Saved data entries
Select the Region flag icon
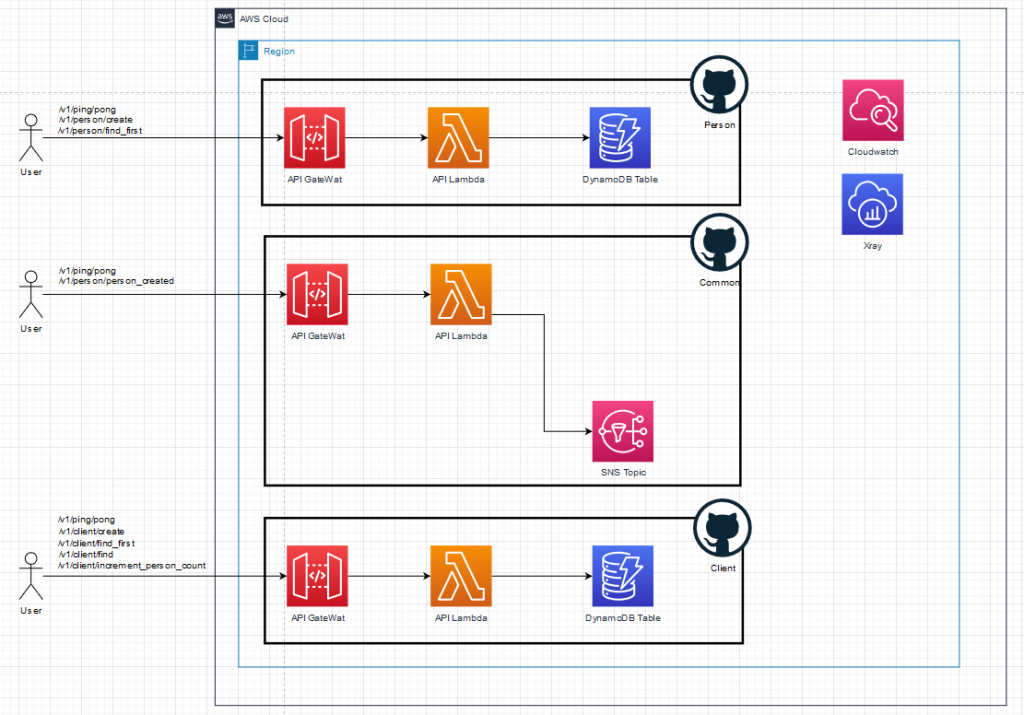 click(x=248, y=51)
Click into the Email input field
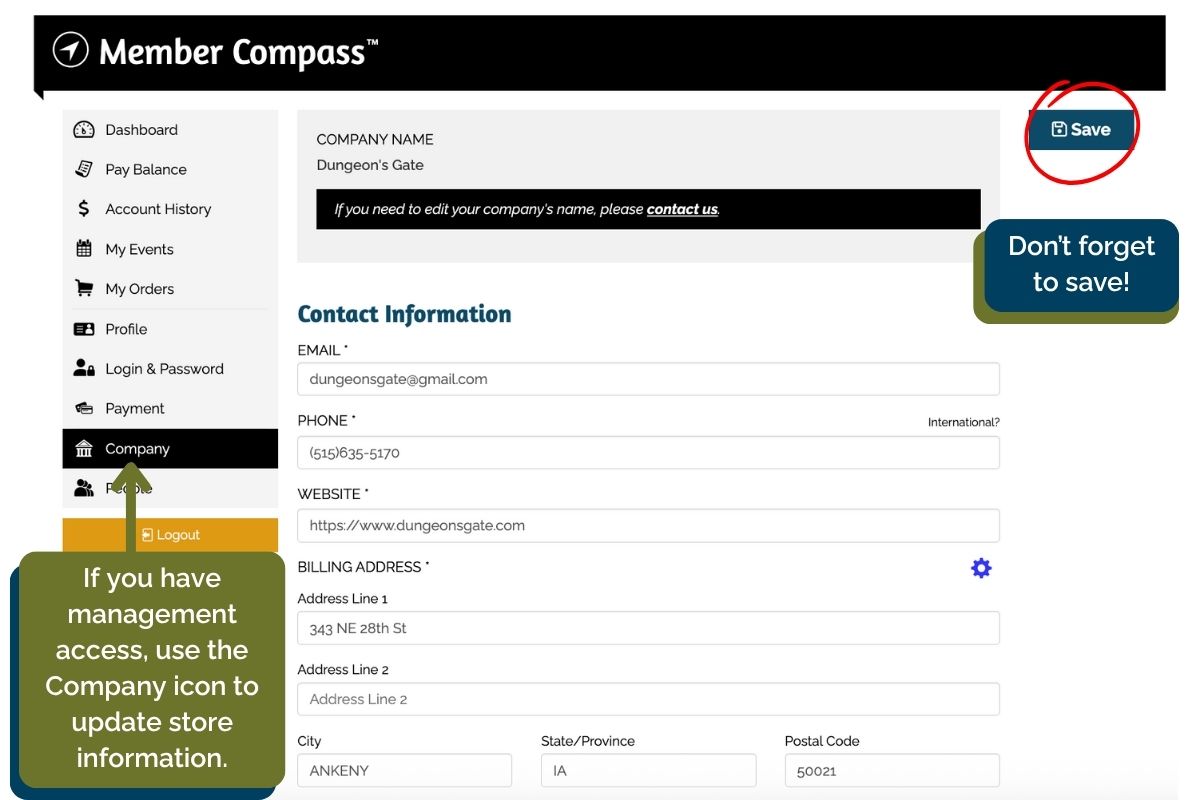The width and height of the screenshot is (1200, 800). [x=648, y=379]
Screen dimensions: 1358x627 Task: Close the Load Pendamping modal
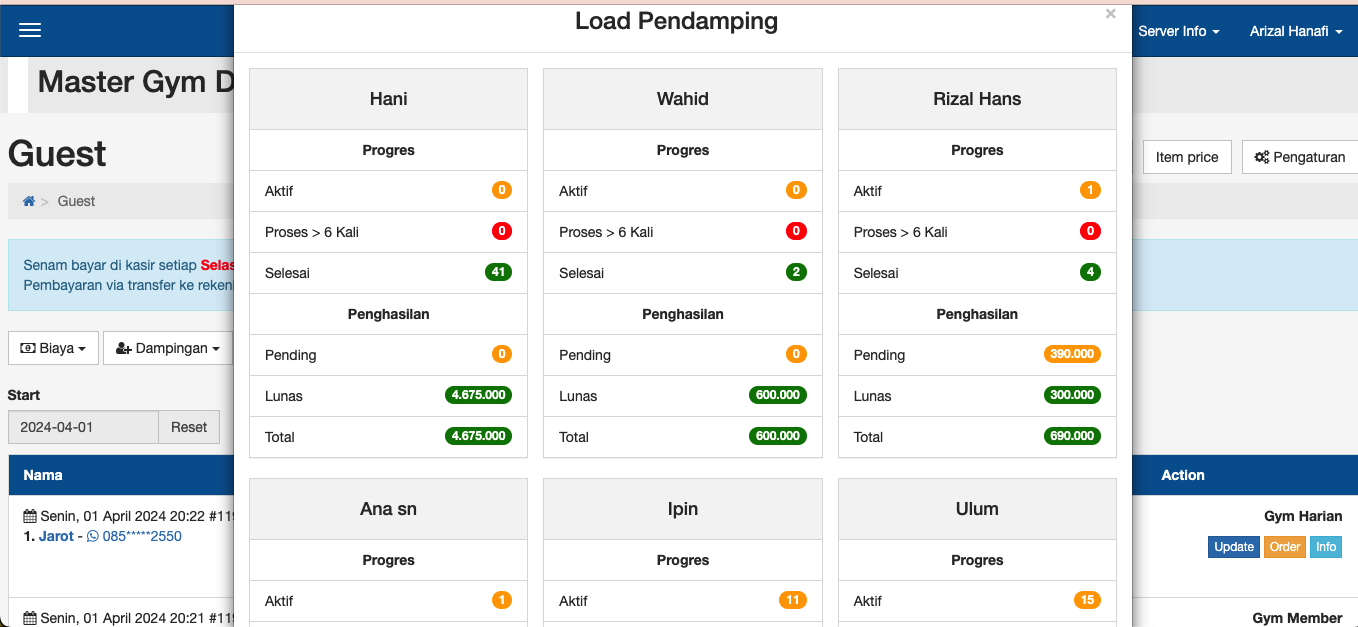(1110, 14)
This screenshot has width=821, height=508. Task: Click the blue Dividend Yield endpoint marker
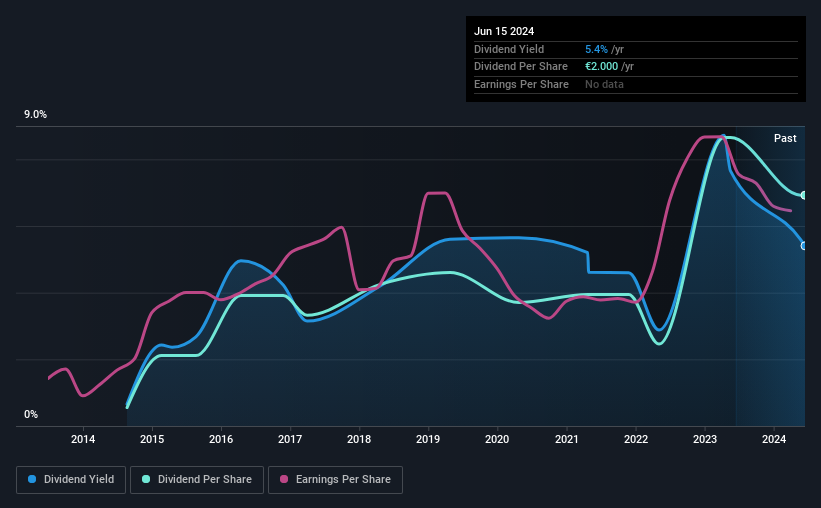804,246
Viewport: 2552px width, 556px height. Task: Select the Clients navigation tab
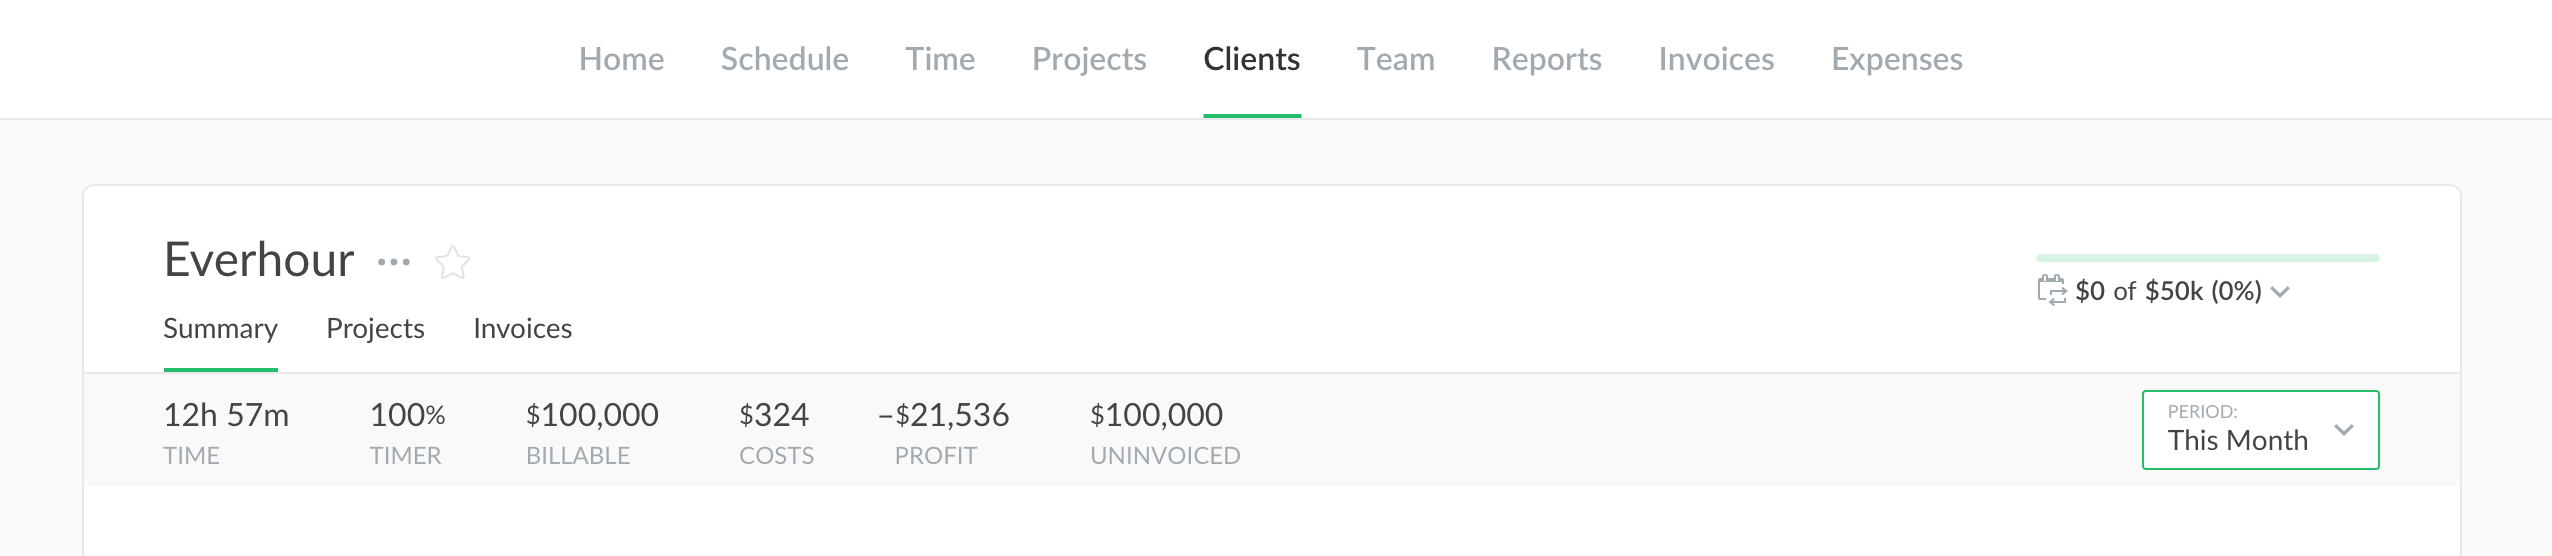(1251, 59)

> [Your assignment] Exact copy, no pictures: return the entries word for word.

> [Your solution]
Select the Region flag icon
 click(x=248, y=51)
Click into the Email input field
The width and height of the screenshot is (1200, 800). [x=648, y=379]
Screen dimensions: 1358x627 Task: Close the Load Pendamping modal
(1110, 14)
This screenshot has width=821, height=508. Task: Click the blue Dividend Yield endpoint marker
804,246
Viewport: 2552px width, 556px height. Task: Select the Clients navigation tab
(1251, 59)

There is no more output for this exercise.